Pour accéder aux numéros ISBN, réservés en Chine aux éditeurs publics, "Thinkingdom a établi un bon partenariat avec beaucoup de maisons d’édition, se félicite Chen Mingjun. Il est vrai que la plupart des ateliers privés ont été rachetés par des maisons d’Etat, mais nous souhaitons que l’équipe des créateurs de Thinkingdom soit toujours majoritaire en son sein." L’indépendance de l’entreprise repose sur sa bonne santé financière. En outre, alors que la distribution des livres reste compliquée en Chine, "le plus important est de travailler attentivement et minutieusement l’éditorial, la promotion et la commercialisation du livre, estime le P-DG. Il n’existe pas d’élixir pour assurer à un titre le succès une fois pour toutes. Si beaucoup de nos livres se vendent sans cesse depuis leur publication, c’est grâce au travail attentif et minutieux de nos éditeurs et de nos commerciaux."

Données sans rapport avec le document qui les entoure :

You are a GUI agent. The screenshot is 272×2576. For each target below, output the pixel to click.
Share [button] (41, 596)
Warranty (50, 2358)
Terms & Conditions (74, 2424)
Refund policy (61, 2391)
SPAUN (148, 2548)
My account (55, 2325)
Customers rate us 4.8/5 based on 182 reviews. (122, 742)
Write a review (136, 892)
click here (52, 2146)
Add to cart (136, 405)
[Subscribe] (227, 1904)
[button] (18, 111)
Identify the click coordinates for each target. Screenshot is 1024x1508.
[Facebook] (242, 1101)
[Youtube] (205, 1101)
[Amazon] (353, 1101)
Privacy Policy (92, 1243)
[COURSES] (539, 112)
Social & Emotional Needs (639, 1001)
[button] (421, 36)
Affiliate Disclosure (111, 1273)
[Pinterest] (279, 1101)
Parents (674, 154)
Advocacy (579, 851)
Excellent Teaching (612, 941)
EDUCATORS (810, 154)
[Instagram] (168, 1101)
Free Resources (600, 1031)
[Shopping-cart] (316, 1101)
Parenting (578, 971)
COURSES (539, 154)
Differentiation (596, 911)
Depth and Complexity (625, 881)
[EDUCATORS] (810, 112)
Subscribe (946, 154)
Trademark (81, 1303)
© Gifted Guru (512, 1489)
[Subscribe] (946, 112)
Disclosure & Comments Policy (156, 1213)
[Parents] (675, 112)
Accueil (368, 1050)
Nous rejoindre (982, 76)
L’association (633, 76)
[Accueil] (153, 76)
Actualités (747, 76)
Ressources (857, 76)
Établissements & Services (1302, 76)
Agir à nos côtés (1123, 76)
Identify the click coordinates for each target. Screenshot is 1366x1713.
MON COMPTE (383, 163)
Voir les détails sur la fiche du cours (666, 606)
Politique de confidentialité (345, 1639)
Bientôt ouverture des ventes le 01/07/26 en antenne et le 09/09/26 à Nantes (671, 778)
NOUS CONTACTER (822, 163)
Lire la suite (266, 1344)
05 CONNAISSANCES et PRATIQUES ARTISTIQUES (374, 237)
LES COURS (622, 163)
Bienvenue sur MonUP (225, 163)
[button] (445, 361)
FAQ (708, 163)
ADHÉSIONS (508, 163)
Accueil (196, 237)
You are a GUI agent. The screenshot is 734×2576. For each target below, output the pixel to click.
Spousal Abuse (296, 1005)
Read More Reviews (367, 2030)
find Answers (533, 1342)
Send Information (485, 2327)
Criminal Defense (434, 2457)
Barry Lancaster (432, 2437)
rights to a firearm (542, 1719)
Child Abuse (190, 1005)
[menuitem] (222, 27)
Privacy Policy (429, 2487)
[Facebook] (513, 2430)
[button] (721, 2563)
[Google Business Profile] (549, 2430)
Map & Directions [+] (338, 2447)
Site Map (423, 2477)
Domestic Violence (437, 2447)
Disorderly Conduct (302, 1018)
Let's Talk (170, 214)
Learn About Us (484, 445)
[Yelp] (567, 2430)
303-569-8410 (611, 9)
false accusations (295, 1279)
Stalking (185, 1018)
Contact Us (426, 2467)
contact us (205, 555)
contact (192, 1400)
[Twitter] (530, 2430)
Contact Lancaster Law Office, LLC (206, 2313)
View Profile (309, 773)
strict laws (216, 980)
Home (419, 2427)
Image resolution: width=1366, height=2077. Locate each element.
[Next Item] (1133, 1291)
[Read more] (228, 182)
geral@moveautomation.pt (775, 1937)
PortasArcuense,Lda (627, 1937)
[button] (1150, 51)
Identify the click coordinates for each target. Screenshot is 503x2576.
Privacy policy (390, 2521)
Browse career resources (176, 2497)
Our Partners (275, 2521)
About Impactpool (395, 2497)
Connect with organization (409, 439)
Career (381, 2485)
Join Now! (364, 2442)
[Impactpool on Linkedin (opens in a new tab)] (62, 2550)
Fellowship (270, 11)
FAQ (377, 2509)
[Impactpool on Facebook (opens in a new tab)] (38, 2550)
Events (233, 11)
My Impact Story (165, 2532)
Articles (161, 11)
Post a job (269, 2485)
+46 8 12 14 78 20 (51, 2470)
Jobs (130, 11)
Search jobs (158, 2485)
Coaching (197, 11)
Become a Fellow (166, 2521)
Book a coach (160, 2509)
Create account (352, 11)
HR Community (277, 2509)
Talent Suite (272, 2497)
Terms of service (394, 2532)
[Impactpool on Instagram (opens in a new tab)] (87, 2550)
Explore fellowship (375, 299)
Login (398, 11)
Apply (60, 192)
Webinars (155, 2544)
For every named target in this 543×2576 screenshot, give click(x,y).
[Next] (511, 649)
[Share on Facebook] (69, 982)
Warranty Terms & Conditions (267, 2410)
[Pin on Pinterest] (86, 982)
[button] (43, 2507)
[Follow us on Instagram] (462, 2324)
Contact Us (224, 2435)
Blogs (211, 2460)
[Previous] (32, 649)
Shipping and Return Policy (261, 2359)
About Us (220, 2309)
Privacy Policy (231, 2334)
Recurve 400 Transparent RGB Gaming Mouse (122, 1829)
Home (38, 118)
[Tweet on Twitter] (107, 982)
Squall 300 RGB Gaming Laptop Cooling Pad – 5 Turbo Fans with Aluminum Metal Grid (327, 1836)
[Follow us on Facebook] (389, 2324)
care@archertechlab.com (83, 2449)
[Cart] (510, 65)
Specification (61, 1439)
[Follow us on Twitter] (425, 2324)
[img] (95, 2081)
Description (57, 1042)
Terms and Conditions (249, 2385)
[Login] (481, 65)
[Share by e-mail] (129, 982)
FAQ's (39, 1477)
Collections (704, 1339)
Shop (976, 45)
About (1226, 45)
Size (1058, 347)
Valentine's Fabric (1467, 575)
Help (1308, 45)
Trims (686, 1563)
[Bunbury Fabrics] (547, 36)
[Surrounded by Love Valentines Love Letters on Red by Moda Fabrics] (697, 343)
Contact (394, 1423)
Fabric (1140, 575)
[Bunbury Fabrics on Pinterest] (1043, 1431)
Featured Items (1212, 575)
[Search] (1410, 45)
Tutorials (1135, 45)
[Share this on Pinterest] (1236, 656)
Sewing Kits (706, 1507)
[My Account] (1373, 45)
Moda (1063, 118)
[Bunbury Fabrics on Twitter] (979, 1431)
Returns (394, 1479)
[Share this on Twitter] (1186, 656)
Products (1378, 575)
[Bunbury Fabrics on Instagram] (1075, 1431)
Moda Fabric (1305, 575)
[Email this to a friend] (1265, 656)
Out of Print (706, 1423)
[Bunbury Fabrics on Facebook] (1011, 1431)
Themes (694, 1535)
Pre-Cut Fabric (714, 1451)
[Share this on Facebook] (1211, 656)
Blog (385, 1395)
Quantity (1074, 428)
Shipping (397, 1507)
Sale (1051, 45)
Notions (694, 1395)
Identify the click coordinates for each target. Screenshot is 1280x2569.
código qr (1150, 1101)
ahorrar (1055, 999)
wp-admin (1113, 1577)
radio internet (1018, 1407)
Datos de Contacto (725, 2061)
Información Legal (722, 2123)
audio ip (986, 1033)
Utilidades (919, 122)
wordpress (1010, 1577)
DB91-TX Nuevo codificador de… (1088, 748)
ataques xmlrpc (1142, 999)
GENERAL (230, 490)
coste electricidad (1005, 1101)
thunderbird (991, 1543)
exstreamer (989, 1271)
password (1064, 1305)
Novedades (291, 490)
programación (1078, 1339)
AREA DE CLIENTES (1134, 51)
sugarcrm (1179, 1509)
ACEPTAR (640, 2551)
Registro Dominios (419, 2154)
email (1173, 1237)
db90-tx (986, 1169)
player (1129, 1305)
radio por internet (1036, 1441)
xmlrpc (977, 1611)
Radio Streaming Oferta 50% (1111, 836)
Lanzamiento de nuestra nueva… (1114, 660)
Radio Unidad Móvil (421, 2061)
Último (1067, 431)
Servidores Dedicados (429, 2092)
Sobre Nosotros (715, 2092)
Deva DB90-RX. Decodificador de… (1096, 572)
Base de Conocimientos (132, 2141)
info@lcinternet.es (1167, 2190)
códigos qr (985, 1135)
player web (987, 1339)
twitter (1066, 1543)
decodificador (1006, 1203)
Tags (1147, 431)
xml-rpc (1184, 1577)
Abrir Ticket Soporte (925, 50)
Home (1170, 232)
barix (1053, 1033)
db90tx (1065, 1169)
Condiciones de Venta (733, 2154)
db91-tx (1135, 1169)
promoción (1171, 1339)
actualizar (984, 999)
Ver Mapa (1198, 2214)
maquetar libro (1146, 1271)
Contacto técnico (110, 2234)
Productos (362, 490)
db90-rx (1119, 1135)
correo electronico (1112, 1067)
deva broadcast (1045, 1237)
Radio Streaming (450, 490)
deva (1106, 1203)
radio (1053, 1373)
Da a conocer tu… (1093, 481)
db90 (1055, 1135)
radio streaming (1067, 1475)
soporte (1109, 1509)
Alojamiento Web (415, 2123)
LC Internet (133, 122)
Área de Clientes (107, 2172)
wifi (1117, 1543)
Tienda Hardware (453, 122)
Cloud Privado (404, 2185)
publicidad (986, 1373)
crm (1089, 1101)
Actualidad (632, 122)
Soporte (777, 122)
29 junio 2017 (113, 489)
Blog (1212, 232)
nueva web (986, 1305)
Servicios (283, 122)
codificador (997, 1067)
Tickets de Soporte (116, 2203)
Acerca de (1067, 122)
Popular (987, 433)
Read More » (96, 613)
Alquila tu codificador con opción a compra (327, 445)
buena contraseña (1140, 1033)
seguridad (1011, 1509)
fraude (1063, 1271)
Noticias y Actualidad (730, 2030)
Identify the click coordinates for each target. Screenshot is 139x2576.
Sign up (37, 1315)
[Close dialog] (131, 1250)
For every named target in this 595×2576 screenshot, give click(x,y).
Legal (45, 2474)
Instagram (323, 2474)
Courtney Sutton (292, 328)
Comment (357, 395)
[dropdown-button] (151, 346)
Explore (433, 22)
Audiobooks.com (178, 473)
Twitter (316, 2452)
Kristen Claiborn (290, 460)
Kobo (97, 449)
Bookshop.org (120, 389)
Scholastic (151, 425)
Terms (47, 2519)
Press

Chen Mingjun prévoit pour le marché du livre chinois "un âge d’or de dix à vingt ans, car l’augmentation de la population urbaine, passée de 150 à 450 millions et qui atteindra probablement 800 ou 900 millions, s’accompagne d’un accroissement de la population de lecteurs. Si notre taux de croissance est de 20 % à 30 % par an avec une production en titres stable, c’est grâce à cette hausse de la population urbaine." Pour l’avenir, le P-DG espère "que Thinkingdom deviendra un atelier d’édition généraliste avec un horizon international." L’acquisition, en juin dernier en France, de 51 % des éditions Philippe Picquier, dont le diffuseur-distributeur Harmonia Mundi Livre conserve 31 % des parts, s’inscrit dans cette stratégie. "Dès la première rencontre entre Monsieur Picquier et moi, j’ai regardé son catalogue, j’ai trouvé qu’il partageait la même conception de l’édition que moi, se réjouit le P-DG de Thinkingdom. La plupart des œuvres qu’il publie, nous les publions aussi, y compris des écrivains chinois tels Mo Yan, Yu Hua, Wang Anyi, Yan Lianke et des Japonais comme Yasunari Kawabata, Kotaro Isaka ou Miyuki Miyabe. Notre investissement ne vise pas le profit, nous voulons aider Philippe Picquier à publier de plus en plus de bons livres." Le groupe a aussi acquis l’été dernier une petite maison d’édition jeunesse aux Etats-Unis. "Nous investissons si l’éditeur éprouve une passion sincère pour l’éditionet s’il a réellement besoin de fonds, explique Chen Mingjun. S’il aspire seulement à être acheté comme une marchandise, cela ne nous intéresse pas."
(1) En Chine, seuls les éditeurs publics bénéficient de numéros ISBN, qu’ils revendent, cher, aux "ateliers d’édition" privés.